Copy each line of the material in which the word "computer" appears.

● **ENTRIES SUPPLIED**:
=== Begin Enclosure ===

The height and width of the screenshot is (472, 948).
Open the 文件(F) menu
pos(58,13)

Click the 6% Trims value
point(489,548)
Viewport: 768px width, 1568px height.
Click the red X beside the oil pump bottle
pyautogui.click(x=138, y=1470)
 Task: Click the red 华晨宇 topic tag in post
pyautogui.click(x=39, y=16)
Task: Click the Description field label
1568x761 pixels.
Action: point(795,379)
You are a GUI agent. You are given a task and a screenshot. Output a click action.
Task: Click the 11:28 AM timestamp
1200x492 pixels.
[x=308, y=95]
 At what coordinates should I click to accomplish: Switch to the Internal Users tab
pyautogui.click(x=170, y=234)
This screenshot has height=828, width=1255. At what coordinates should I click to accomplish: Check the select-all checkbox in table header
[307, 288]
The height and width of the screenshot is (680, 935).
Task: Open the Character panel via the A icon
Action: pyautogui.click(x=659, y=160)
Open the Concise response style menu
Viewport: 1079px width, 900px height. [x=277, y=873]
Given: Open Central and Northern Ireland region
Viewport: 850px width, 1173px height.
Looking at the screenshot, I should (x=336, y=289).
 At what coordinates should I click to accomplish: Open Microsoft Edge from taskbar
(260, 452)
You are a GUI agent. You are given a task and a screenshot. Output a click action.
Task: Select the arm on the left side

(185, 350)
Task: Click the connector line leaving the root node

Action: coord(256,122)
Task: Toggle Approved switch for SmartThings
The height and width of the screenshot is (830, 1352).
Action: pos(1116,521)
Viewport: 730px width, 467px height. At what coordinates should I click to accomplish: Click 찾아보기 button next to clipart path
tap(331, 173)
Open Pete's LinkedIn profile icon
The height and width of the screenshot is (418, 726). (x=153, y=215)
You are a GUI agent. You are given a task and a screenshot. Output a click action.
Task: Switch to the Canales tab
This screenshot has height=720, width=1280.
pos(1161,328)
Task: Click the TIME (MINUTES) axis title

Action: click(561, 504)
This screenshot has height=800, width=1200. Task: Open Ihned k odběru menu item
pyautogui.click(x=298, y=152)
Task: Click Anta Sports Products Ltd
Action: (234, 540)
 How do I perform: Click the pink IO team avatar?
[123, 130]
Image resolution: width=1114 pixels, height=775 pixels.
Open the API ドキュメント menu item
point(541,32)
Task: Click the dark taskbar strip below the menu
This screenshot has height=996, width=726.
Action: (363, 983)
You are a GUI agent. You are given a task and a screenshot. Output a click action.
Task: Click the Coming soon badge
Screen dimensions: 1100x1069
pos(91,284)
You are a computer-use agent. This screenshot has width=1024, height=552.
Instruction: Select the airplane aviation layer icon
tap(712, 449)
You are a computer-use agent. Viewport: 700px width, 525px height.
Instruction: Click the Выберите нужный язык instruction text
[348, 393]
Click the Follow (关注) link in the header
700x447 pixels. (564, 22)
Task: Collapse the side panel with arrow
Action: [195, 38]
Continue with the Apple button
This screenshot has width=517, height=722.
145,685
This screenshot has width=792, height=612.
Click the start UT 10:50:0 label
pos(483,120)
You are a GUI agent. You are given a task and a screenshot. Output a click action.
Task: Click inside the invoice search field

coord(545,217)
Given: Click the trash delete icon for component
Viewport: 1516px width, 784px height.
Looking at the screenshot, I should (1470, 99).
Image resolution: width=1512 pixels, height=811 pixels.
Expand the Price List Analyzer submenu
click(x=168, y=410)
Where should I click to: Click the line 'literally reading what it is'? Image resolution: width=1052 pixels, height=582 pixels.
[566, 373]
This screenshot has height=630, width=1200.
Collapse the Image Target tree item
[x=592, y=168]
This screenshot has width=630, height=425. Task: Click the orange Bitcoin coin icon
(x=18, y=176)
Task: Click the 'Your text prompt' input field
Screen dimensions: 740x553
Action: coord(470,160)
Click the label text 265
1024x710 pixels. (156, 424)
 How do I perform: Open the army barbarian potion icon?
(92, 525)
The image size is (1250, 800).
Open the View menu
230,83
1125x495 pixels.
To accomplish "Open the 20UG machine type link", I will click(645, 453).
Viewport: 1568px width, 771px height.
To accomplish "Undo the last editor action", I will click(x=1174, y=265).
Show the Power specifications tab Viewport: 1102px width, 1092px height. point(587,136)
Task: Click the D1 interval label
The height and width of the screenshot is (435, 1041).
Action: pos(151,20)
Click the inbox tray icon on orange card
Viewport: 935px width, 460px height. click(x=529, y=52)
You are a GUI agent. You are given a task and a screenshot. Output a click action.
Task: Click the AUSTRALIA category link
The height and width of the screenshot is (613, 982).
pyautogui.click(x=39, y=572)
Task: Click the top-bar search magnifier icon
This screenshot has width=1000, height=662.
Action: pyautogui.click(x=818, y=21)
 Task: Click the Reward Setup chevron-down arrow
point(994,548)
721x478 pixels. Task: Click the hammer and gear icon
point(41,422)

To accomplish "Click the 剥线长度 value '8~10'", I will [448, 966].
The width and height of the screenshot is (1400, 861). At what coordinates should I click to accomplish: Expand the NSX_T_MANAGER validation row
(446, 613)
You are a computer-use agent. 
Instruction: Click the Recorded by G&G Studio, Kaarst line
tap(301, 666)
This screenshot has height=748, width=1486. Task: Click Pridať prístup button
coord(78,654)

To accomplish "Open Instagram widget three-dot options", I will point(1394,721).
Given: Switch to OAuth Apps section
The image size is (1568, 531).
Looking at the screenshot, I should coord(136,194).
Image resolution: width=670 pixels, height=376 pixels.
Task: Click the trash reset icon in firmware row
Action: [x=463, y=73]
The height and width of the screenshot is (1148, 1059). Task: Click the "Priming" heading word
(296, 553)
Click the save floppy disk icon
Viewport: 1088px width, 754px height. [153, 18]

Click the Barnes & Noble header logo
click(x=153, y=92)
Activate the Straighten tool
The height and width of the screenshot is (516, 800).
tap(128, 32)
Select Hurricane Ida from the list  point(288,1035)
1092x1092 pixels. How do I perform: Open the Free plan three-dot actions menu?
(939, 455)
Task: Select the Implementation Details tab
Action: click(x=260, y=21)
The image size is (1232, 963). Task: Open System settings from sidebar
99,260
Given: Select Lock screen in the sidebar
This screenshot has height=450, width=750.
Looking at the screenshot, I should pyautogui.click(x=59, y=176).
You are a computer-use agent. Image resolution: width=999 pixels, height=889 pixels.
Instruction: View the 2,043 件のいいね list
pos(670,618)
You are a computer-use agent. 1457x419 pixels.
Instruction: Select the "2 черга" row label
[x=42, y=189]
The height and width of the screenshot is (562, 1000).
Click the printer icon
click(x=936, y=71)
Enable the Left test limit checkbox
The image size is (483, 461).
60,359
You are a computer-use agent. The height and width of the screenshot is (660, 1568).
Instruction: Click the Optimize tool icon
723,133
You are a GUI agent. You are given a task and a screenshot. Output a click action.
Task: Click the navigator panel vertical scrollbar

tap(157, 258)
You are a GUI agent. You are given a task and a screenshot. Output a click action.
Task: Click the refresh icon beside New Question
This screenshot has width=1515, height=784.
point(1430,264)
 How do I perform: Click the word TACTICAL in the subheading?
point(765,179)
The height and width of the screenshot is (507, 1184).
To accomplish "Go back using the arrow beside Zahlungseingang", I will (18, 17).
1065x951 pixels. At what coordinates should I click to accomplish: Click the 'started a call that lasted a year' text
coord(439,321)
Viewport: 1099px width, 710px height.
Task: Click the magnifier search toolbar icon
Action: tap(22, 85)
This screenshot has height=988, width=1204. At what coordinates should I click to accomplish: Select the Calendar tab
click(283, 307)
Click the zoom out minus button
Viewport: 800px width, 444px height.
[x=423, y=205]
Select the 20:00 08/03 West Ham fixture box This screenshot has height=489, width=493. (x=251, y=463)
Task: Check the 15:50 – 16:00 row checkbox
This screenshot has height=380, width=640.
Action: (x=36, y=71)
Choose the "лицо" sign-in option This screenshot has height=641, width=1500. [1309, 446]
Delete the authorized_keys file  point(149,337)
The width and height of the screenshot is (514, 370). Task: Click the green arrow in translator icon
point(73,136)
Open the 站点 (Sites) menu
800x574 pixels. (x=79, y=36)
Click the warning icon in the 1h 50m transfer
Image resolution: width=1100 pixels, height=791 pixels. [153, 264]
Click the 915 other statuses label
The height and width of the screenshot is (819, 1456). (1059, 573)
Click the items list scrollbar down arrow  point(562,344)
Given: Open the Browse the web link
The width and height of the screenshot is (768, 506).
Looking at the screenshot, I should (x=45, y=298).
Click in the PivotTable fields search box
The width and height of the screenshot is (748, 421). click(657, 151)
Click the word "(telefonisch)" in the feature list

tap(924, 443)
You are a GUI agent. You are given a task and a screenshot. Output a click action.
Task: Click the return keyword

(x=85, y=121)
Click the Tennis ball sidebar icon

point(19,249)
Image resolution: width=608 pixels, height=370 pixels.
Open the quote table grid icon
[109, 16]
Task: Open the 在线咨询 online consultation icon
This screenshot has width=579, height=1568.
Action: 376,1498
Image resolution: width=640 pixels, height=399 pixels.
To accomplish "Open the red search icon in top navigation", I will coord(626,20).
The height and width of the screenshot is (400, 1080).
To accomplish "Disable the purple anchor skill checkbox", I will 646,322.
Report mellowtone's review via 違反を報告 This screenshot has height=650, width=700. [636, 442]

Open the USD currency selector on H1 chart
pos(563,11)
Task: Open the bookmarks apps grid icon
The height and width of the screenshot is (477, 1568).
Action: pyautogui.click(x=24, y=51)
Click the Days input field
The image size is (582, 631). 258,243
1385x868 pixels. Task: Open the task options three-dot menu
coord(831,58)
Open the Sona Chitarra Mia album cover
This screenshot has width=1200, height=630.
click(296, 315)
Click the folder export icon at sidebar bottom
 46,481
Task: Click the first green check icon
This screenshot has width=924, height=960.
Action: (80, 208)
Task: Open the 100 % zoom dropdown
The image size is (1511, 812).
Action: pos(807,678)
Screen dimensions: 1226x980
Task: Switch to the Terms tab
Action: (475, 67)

=== End Enclosure ===

● **WRITTEN RESPONSE**:
You are a computer-use agent. This screenshot has width=1024, height=552.
You are a computer-use agent. Viewport: 700px width, 525px height.
You are a computer-use agent. 
You are a computer-use agent. Image resolution: width=999 pixels, height=889 pixels.
You are a computer-use agent. 1457x419 pixels.
You are a computer-use agent. The height and width of the screenshot is (660, 1568).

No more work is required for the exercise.